Tianjin: A city that paved and sold its soul
October 28, 2008
People sit on the sidewalk outside of a bus station in Tianjin, China.
Workers look over a demolished housing district in central Tianjin, China, which has been destroyed to make room for modern high-rise building construction.
Partially constructed high-rise buildings reach into the sky in Tianjin, China. Tianjin has demolished almost all of the hutongs, small residential alleys, in the city to make way for “modern” construction projects.
People wait for buses in a shopping district in Tianjin, China.
Photos of tourists posing with a captive bear hang on a wall near a bear enclosure at the Tianjin Zoo in Tianjin, China.
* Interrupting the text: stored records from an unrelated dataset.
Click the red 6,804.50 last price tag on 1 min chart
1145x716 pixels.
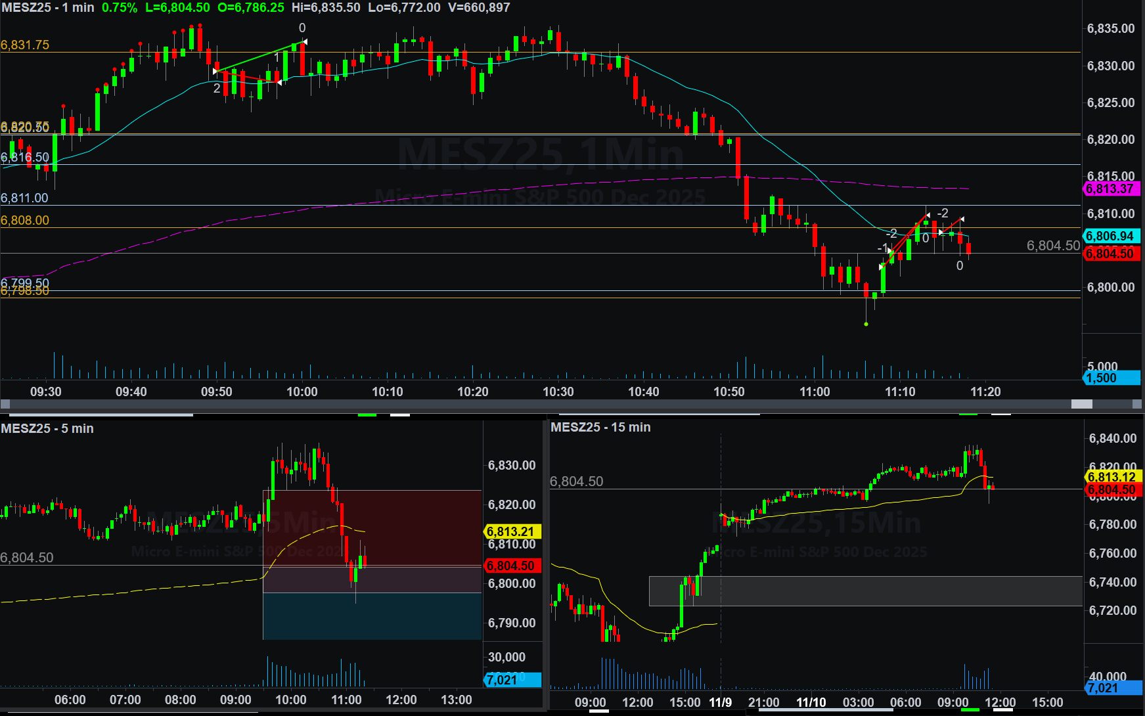coord(1110,254)
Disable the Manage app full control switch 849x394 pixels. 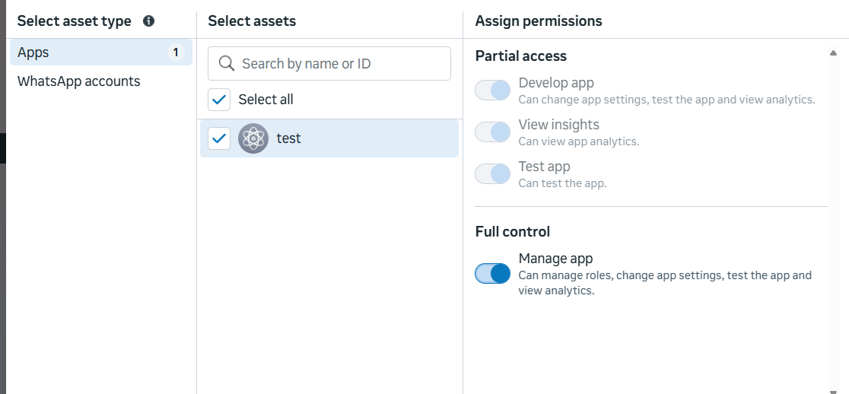point(492,274)
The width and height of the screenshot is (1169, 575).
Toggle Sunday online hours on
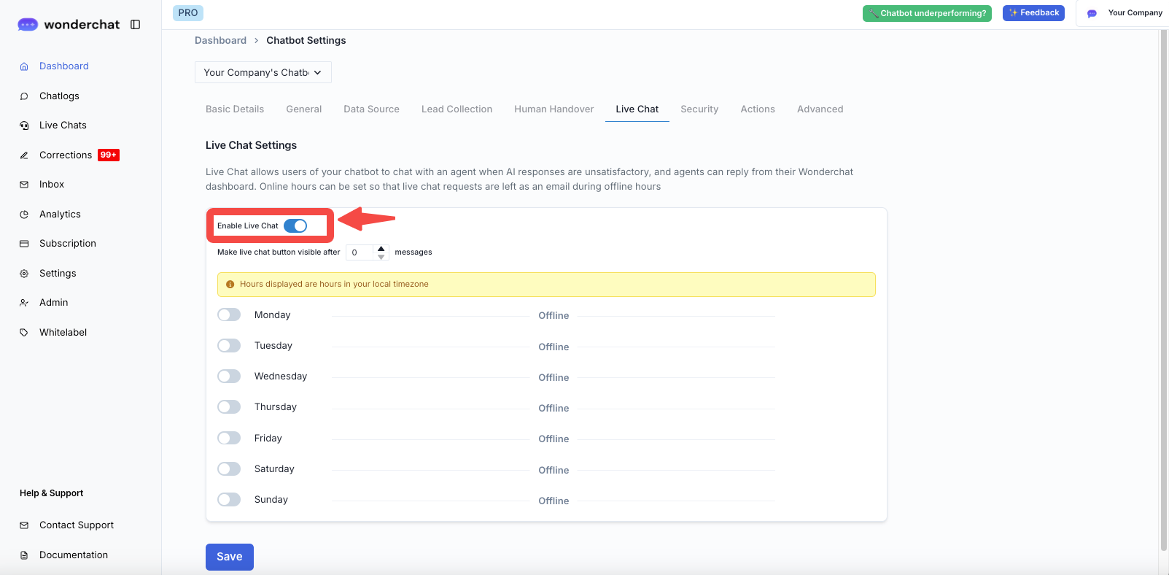(x=229, y=499)
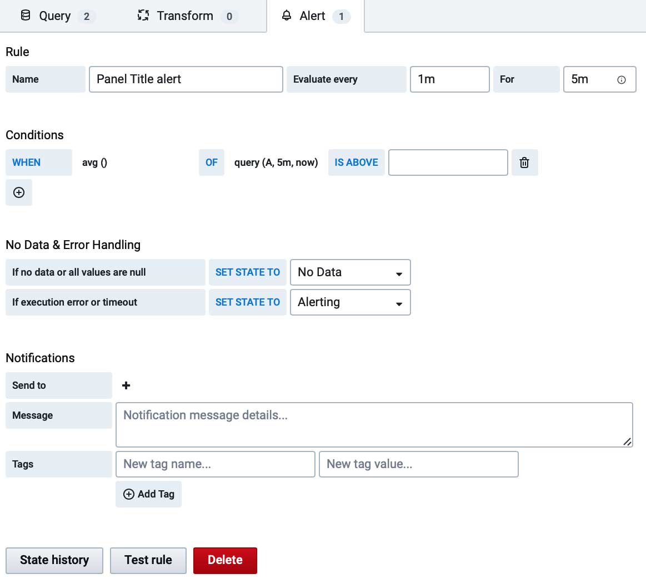Click the info icon in For field

pos(622,80)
A woman wearing a scarf over her face walks her bicycle across a street in Tianjin, China.
Tourists sit around a sculpture of a woman in traditional Chinese clothing on the Ancient Culture Street in central Tianjin, China.
A diorama in the Tianjin Museum in Tianjin, China, depicts the Boxer Rebellion. The Boxer Rebellion was an underground movement to drive foreign forces out of Tianjin between 1899 to 1901.
Visitors crowd around the entrance of the Tianjin Zoo in Tianjin, China.
A woman sells cigarettes in an impromptu market in a partially-demolished area in Tianjin, China.
Men stand next to a brick wall in the antique market in Tianjin, China.
A mandarin chinese character (in white circle) spray-painted on the side of a building indicates the building will soon be demolished in Tianjin, China. The building stands in the former site of a hutong, a traditional Chinese residential alleyway, which is being demolished to make way for the construction of modern high-rise buildings in central Tianjin, China.
Visitors gather around the entrance to the lion and tiger house at the Tianjin Zoo in Tianjin, China.
People illuminated by the lights of a car walk down a street in Tianjin, China.
Tianjin's recent history is volatile and bloody. The front of the Boxer Rebellion, the uprising against foreign influence in the country, the city's legacy in the founding of modern China is strongly held. But the city itself, however, couldn't be more fluid. More fervent to build a great modern urban destination that even Beijing, Tianjin has demolished and rebuilt its entirety, paving over the hutongs that once made a labyrinth of its streets, building highrises and hypermarkets to meet every demand of the wealthy. The city, like many other so-called second- and third-tier cities in China has positioned itself as a global center for international business. Whether the bid will be successful is anybody's guess. The people of Tianjin, however, now have longer commutes, higher prices, and haze to rival the countries industrial centers. In one particularly vivid example of the demolition and construction cycle, pictures below show a former hutong (small residential alleyways that until recently comprised every city in China) broken down to bedrock, flattened into a million little fragments of bricks. Not to worry, though. Tianjin has built a model "Ancient Culture Street" to show what the old city would have looked like. Just as with the antique market, the street is bustling with tourists and locals hoping to get a glimpse of the past that isn't very distant.